For people who are buying homes, is there any indication that the ground below is vulnerable?

If you’re buying in Pasco county, especially in west Pasco county, you’ll see there are a lot of sinkholes. So you know they occur. ... that would be the first thing that would jump out at you. …

If you were in an area where there’s sinkholes and you saw there were houses in the neighborhood where there’s cracks in the wall, or you can see maybe they’re doing some patching in places, or maybe they even had to destroy a house because it was too badly damaged, then that may give you some evidence to think, oh, wait a second, maybe there is a chance that there could be a sinkhole.

Do humans have an effect on the occurrence and frequency of sinkholes?

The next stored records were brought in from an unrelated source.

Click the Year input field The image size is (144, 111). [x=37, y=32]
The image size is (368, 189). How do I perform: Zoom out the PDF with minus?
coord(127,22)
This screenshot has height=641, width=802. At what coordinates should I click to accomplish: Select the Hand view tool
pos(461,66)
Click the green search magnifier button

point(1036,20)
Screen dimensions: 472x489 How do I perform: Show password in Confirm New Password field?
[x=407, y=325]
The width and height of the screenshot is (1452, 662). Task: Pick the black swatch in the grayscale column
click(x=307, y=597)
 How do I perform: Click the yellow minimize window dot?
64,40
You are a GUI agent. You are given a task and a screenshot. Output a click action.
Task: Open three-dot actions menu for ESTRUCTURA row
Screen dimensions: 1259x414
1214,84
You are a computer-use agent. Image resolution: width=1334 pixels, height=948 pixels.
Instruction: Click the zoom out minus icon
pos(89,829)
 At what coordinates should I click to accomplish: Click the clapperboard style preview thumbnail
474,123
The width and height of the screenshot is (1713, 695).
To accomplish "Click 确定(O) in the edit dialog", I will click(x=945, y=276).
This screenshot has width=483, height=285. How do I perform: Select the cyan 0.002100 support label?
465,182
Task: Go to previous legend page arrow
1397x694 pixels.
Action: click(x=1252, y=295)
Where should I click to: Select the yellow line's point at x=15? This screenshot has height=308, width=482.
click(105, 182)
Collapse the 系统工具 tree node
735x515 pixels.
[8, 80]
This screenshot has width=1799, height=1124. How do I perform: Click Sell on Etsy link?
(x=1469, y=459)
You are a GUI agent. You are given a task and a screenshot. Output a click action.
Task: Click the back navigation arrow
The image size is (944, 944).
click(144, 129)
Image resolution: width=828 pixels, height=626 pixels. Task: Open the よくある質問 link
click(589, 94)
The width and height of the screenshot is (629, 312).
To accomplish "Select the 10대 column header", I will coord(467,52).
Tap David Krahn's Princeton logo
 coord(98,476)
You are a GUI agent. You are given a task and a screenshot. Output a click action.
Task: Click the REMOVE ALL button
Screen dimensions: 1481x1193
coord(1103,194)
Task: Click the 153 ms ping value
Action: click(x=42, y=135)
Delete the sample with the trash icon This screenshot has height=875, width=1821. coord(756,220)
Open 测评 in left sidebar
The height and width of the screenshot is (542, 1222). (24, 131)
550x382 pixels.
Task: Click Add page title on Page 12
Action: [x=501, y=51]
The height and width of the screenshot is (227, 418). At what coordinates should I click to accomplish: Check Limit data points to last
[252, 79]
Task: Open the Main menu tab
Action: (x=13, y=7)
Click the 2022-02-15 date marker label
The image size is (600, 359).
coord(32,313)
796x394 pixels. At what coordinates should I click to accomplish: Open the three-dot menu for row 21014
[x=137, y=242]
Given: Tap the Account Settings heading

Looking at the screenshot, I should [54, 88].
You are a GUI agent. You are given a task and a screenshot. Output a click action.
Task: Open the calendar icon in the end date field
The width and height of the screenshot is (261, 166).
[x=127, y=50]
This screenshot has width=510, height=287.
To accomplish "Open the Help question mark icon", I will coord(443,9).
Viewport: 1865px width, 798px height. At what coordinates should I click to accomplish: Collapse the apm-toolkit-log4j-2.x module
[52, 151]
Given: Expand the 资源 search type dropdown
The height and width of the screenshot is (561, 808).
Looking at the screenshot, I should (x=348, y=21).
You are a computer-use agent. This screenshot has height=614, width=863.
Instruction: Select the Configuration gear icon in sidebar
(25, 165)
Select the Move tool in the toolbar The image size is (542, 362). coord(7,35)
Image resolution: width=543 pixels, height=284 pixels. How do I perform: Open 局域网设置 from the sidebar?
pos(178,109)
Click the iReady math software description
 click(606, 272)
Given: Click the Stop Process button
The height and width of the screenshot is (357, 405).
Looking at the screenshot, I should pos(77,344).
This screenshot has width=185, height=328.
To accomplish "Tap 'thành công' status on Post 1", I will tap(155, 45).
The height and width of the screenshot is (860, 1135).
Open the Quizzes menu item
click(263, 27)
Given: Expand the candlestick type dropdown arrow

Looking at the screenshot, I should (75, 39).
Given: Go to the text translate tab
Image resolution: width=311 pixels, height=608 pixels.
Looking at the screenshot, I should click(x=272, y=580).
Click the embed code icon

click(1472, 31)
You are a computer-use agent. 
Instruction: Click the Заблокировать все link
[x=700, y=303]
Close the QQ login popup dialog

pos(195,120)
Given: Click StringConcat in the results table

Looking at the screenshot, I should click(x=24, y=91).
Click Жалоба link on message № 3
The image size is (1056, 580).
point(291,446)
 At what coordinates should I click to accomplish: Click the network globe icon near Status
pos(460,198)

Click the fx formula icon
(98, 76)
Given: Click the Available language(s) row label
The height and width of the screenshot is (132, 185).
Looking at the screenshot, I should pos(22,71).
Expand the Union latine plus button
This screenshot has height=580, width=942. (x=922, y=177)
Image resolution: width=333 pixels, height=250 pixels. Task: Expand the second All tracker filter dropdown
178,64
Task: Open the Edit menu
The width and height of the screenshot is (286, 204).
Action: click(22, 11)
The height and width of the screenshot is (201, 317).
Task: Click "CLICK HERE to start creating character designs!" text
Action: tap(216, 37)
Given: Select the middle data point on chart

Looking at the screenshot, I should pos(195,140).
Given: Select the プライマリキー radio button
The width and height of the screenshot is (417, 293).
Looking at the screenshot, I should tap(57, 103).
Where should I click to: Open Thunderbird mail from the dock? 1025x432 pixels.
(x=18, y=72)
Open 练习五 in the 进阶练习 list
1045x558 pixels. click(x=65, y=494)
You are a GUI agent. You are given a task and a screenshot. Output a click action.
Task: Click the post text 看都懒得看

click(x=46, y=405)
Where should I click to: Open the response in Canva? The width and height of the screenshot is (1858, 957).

Oh, absolutely. Think back to… 2000, I think it was. … It was a cold winter and strawberry farmers had to pump a lot of water out of the ground to actually protect their crops. … and I think something like 160 sinkholes appeared in an 11-day period. And they dropped the water table down to a point where certain people’s wells that they used for drinking water just dried up. I think it created a sinkhole under I-4 as well. That’s probably the most dramatic… one I’ve heard of as far as having big impacts on the communities.

You’ve written about groundwater vulnerability. Don’t we get our drinking water from groundwater?

We tend to get our water from different sources. We usually get a fair amount from the surface, from the rivers, from our rain, from desalinization. ... However, we also get it from different aquifers. For example, if you go to the southern counties, they tend to get theirs from more of an upper aquifer called the surficial aquifer. … We get our drinking water in the Tampa Bay area, some of it anyway, from the upper Floridan aquifer. ... That’s protected by a layer of sandy clay that prevents the pollution from trickling down into it. The only way, often, that pollution can get down is if you have sinkholes. It just so happens that sinkholes can allow pollution to get down into the drinking water.